Saved data entries
_ _ _

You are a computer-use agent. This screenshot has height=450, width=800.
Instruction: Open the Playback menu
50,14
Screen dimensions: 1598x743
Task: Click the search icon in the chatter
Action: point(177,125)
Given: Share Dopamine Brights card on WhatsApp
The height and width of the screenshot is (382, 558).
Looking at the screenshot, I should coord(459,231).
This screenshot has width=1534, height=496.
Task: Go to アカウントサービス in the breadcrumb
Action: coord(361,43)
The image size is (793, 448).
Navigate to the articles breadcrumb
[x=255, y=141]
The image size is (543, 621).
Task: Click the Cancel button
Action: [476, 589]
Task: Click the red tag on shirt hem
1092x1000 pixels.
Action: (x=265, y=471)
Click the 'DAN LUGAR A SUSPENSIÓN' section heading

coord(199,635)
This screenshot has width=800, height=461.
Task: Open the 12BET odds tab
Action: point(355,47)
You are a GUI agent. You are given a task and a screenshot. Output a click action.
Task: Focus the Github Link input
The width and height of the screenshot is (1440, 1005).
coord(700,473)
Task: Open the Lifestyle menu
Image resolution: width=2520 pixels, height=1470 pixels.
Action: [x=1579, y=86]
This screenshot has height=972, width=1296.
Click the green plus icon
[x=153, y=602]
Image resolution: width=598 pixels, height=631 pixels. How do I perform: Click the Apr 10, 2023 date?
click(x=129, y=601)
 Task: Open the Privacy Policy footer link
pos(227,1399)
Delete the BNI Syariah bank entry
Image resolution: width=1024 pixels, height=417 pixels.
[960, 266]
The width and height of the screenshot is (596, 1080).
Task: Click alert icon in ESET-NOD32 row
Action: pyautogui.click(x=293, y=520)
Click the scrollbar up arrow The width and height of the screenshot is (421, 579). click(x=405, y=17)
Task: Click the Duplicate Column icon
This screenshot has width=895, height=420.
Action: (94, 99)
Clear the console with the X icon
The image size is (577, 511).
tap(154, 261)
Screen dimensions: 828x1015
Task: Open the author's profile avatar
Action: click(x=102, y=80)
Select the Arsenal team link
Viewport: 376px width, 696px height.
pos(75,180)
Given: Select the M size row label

_ _ _

To do: Return the entries exactly through the "Given: Share Dopamine" line.

Completed task:
You are a computer-use agent. This screenshot has height=450, width=800.
Instruction: Open the Playback menu
50,14
Screen dimensions: 1598x743
Task: Click the search icon in the chatter
Action: point(177,125)
Given: Share Dopamine Brights card on WhatsApp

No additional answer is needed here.